[Data provided]
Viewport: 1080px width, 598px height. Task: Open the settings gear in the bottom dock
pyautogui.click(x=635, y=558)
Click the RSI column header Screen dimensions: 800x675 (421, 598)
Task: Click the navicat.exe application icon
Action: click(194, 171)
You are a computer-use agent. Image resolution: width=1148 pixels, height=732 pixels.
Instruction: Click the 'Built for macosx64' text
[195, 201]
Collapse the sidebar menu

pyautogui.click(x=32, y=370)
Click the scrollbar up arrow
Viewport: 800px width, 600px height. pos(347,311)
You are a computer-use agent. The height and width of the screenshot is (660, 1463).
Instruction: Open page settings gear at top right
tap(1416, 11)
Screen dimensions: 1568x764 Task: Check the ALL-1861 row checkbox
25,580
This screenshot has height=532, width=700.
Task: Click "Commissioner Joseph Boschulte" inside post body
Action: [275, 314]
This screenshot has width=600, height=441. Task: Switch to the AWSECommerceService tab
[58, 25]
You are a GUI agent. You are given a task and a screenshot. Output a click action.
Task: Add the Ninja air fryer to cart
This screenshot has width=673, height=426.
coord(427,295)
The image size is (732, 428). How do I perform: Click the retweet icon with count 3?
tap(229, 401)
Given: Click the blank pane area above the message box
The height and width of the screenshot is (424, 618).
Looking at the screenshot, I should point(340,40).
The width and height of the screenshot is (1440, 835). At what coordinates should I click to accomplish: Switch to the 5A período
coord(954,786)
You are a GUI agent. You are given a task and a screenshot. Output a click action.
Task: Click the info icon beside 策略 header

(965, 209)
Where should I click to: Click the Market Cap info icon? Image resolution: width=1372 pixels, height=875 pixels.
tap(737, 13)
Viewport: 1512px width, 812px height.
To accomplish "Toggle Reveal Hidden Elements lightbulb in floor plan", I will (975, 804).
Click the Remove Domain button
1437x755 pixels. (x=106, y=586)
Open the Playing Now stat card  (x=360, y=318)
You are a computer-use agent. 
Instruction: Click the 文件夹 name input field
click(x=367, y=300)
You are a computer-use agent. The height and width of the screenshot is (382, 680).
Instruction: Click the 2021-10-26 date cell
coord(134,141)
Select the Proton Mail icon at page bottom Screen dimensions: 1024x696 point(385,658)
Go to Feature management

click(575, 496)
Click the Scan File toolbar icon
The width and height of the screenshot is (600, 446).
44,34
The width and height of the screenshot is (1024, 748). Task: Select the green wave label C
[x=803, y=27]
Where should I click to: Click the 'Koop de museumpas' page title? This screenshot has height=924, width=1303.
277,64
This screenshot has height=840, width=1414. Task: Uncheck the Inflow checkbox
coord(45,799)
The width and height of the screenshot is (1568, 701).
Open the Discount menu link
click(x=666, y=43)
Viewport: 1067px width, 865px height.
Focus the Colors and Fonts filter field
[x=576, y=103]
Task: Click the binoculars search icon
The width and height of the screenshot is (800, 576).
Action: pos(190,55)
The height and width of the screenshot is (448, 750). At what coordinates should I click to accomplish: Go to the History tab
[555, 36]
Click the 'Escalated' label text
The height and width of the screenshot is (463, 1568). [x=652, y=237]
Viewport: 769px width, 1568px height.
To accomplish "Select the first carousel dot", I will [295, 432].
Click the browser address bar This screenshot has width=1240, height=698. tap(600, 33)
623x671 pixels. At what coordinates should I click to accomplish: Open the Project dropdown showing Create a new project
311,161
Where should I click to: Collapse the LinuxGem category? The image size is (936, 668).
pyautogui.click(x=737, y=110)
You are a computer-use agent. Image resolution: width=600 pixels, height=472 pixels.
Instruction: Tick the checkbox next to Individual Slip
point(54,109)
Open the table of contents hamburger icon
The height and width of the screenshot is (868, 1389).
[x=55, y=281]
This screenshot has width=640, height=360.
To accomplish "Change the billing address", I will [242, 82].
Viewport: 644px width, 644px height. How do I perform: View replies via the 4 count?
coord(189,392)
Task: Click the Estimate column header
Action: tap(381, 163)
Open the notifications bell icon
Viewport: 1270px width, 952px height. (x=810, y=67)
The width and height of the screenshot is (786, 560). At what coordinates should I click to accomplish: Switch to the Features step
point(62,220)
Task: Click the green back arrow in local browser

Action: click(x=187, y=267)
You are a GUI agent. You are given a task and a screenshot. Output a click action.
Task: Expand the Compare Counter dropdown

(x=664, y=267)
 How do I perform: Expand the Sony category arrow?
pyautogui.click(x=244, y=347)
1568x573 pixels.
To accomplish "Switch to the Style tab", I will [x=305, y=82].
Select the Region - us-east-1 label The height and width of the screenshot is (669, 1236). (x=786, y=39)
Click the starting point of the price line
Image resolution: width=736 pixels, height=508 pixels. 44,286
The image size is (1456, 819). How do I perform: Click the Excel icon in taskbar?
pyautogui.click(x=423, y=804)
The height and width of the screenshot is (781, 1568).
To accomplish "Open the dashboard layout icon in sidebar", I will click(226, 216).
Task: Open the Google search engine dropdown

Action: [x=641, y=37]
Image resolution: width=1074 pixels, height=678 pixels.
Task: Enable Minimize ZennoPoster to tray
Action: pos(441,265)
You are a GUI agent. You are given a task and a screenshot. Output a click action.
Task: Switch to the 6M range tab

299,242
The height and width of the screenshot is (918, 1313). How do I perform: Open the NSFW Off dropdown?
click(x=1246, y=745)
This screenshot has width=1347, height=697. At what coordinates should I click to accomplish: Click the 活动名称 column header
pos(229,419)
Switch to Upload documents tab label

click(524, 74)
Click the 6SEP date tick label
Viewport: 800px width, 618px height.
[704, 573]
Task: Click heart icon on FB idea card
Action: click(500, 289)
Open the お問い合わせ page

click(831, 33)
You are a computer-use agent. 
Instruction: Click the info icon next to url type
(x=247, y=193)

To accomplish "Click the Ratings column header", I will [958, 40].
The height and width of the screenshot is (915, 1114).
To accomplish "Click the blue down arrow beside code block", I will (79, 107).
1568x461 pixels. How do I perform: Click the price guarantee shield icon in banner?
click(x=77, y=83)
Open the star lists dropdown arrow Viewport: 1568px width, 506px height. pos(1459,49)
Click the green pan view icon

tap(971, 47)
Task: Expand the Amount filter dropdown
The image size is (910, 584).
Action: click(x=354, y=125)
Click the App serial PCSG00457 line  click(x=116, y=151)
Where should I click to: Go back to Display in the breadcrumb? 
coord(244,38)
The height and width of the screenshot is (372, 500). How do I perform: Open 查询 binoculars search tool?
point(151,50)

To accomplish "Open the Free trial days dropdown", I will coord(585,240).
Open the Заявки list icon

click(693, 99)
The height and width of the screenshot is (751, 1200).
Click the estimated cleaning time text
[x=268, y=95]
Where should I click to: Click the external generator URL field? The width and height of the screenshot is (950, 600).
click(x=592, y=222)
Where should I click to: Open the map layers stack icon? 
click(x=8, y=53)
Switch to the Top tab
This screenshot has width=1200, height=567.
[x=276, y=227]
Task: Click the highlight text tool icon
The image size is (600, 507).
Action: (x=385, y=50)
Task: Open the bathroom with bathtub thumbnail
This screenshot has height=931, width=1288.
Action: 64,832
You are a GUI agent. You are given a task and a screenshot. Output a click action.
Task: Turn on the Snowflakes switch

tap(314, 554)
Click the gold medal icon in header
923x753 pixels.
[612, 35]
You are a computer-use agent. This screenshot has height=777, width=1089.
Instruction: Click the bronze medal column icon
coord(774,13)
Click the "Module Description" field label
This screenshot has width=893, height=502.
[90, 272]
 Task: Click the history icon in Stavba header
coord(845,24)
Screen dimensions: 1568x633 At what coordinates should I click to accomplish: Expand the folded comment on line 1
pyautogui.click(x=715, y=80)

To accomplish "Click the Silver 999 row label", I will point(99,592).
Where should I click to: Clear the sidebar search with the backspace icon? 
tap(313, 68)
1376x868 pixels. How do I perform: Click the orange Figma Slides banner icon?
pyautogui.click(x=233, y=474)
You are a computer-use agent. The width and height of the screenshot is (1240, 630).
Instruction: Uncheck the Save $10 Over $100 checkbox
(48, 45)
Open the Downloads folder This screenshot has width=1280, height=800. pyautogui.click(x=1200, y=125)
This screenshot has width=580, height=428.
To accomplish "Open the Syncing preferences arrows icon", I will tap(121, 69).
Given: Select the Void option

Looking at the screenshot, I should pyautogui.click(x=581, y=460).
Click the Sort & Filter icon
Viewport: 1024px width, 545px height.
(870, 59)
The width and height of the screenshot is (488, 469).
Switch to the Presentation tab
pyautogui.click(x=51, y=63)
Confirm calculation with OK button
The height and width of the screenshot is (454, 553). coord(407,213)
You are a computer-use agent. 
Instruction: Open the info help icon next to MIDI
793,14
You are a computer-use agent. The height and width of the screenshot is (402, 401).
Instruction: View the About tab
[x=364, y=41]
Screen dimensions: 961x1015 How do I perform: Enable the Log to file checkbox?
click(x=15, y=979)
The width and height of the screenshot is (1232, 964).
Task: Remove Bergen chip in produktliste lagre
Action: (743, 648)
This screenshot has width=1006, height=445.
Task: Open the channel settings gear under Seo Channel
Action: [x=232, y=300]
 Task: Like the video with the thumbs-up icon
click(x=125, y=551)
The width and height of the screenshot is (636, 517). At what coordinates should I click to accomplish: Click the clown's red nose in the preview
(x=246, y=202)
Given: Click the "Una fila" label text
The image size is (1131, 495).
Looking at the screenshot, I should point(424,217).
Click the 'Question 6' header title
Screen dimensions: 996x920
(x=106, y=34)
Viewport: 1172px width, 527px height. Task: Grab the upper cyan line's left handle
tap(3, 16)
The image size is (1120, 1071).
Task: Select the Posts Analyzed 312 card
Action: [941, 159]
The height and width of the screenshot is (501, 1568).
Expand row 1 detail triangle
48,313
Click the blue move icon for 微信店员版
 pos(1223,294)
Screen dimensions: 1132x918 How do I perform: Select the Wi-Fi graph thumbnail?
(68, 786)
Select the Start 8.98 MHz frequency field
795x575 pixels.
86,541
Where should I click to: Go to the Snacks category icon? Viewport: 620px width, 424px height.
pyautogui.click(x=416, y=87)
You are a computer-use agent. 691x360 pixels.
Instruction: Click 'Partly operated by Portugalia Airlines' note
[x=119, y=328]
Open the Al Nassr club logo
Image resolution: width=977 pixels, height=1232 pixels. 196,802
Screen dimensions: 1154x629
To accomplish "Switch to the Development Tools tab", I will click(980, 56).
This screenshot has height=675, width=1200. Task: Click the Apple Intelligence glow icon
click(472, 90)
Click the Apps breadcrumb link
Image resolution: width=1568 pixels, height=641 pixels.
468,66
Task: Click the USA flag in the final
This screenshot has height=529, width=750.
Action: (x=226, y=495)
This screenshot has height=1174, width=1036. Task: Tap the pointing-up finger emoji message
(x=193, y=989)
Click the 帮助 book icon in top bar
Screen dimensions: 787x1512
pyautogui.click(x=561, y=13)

[Exercise directions]
Search the records for the word "address" and return every line that holds it.

[Exercise solution]
Click the browser address bar This screenshot has width=1240, height=698. tap(600, 33)
To accomplish "Change the billing address", I will [242, 82].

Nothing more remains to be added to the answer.